There are still a few leftovers you can give to your pets, as long as it’s in moderation.
“Most lean, cooked meats are fine for pets to consume as long as there are no toxic ingredients used,” says Dr Yazbek. “Carbohydrate sources, such as rice, pasta and potato, or fruits and veggies like apple, carrot, pumpkin, banana and blueberries are also safe to share with pets.”
DIY dog Christmas cookies
While you’re preparing your family’s Christmas Day meal, you can easily create these healthy, homemade dog biscuits – you’ll likely have all the ingredients on hand – for the perfect festive treat.
Preheat oven to 180ºC. Line a baking sheet with parchment paper.
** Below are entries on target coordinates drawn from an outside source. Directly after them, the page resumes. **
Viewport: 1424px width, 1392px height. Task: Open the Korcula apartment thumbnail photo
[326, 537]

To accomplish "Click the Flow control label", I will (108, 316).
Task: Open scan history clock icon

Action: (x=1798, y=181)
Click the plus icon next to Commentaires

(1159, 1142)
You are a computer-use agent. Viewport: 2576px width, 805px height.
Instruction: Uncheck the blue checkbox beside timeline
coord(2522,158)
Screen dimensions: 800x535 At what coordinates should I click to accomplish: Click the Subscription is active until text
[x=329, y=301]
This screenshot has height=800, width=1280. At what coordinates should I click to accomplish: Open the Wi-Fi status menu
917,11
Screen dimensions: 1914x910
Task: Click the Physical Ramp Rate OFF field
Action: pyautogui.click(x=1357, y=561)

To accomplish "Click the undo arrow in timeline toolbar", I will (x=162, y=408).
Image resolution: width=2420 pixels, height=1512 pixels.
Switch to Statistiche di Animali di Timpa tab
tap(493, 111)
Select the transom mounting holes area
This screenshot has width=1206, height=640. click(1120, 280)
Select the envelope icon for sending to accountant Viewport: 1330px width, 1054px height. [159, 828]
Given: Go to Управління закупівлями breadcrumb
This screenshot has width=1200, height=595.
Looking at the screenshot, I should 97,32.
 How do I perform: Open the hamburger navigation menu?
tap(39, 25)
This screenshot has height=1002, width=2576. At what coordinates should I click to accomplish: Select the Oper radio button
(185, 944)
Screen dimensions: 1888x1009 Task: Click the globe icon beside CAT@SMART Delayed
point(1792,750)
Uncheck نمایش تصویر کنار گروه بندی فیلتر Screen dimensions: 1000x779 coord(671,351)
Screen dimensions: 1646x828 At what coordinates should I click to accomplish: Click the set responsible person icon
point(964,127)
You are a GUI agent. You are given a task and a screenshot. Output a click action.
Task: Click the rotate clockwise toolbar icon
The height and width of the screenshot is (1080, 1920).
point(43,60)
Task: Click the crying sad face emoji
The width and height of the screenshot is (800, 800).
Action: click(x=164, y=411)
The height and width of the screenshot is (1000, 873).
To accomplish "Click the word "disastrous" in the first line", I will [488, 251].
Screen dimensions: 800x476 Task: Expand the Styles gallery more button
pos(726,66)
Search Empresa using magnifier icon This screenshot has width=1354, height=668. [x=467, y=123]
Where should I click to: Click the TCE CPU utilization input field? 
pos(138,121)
Combine 2/3 cup mashed pumpkin, 1 egg and 1/2 tsp cinnamon. Stir in 1 & 1/2 cups wholemeal flour until the mixture is stiff. Sprinkle the countertop with some leftover flour, turn out the dough and roll it out to about 6mm thick. Cut out dough into any shape you like. Place cookies on the baking sheet and cook for 40 minutes. They should be nice and crisp. Turn out onto a rack to cool and store in an airtight container.
Easy treats for your furry friends
Head to the Pet Treat Bars at Coles. At this self-service kiosk, you can choose from all sorts of delicious snacks for dogs, including yoghurt buttons, healthy gut dog biscuits and seasonally appropriate cranberry booster chews. No bar at your local store? Look for The Paw Grocer Freeze Dried Chicken Necks Dog Treats or Woofin Good Peanut Butter Flavour Dog Treat Biscuits.
If you know your pet has eaten something toxic or has a bone or other obstruction stuck in its throat, you should get them to the vet as soon as possible.
“Equally, if you haven’t caught them in the act, but your pet doesn’t seem quite right, is not eating, is vomiting, has diarrhoea or is showing any other signs that you’re concerned about, a visit to the vet is a must,” says Dr Yazbek. “It’s always good to plan ahead by checking your regular vet’s operating hours over the festive period and identifying your closest veterinary emergency hospital ahead of time, just in case.”